DIREKT Integration and Secrets Plan

Status: Phase 10 controlled development/staging activation baseline — public pilot and production remain separately gated.
Platform: Native Android customer/provider application, Next.js internal operations portal, NestJS API, PostgreSQL/PostGIS.
Repository: kudzimusar/direkt

1. Purpose

This document defines the external services, connectors, credentials, secret-storage boundaries and setup sequence required to move DIREKT from the current synthetic Phase 3 checkpoint to remotely testable development, controlled staging and later production.

The central rule is:

Android and browser clients call the DIREKT API. They do not connect directly to PostgreSQL, Supabase service credentials, payment operators, regulator systems or privileged storage.

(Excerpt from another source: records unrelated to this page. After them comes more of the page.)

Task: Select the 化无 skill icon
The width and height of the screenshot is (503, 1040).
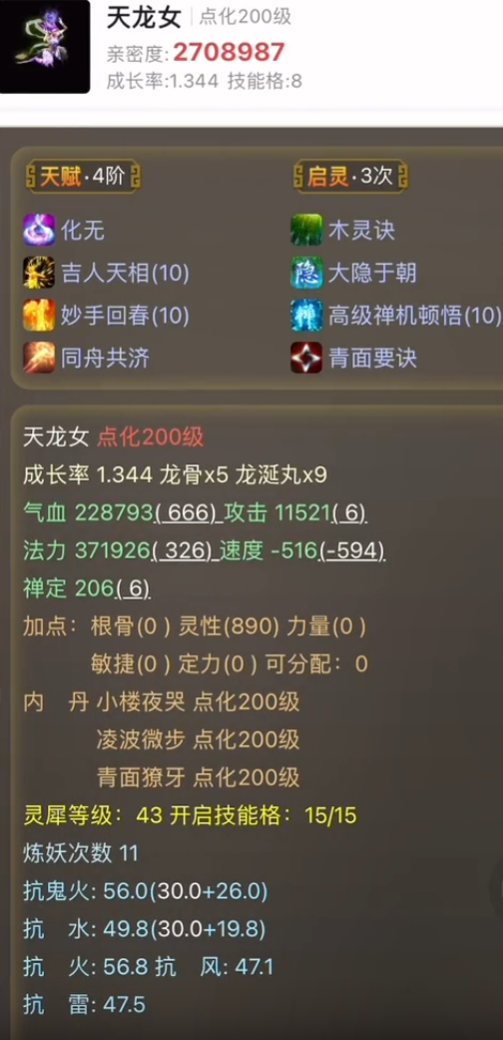Action: pos(39,230)
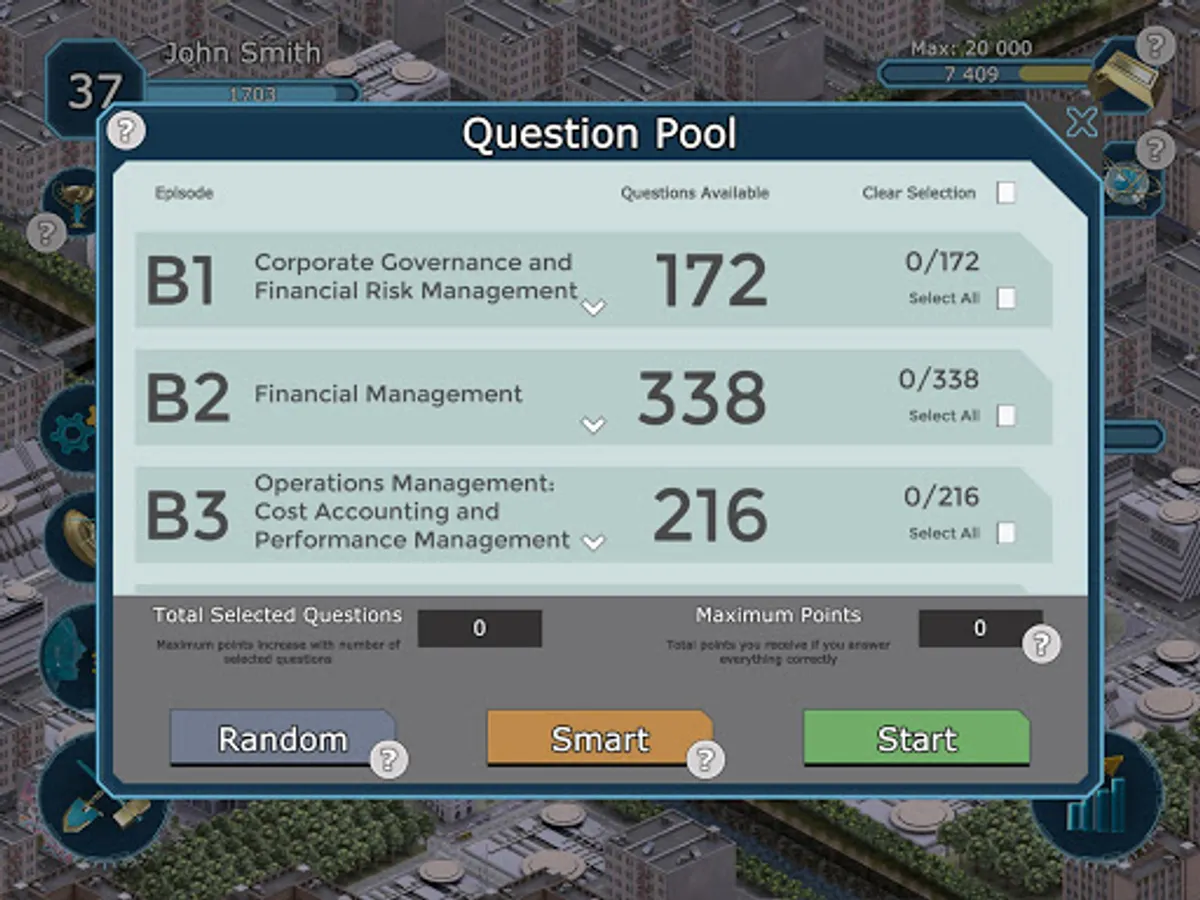Check Select All for B1 Corporate Governance
This screenshot has width=1200, height=900.
coord(1006,298)
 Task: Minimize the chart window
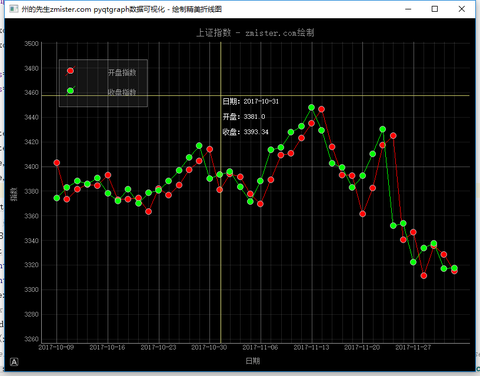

Phase 10 may activate synthetic-only managed development and protected staging services to validate this topology. Phase 11 still owns real participant/pilot data and Phase 12 owns production release. Exact provisioned identifiers and deployment controls are recorded in ../phase10/INFRASTRUCTURE_ACTIVATION_CONTRACT.md.

2. Target deployment topology

Native Android app
  ├── HTTPS → DIREKT NestJS API on Google Cloud Run
  ├── Google Maps SDK for Android
  └── Firebase SDKs: App Distribution, Crashlytics, Cloud Messaging

Operations portal browser
  └── HTTPS → Next.js portal on Vercel
                 └── server-side HTTPS → DIREKT NestJS API on Cloud Run

DIREKT NestJS API
  ├── PostgreSQL/PostGIS on Supabase
  ├── private object storage on Supabase Storage
  ├── Google Cloud Secret Manager
  ├── Google Cloud Tasks / Pub/Sub for asynchronous work
  ├── OTP, email, WhatsApp and map-provider adapters
  └── later payment and official-registry adapters

GitHub
  ├── source, planning and issues
  ├── permanent CI quality gates
  ├── OpenID Connect deployment identity
  └── non-secret deployment identifiers

3. Direct workspace connectors

3.1 GitHub — connected

The GitHub connector is already connected to kudzimusar/direkt. It can manage repository files, branches, issues, pull requests, reviews and Actions evidence.

It must not be used as a runtime secret store. GitHub Actions secrets are intentionally write-only to workflows and cannot be read back by agents.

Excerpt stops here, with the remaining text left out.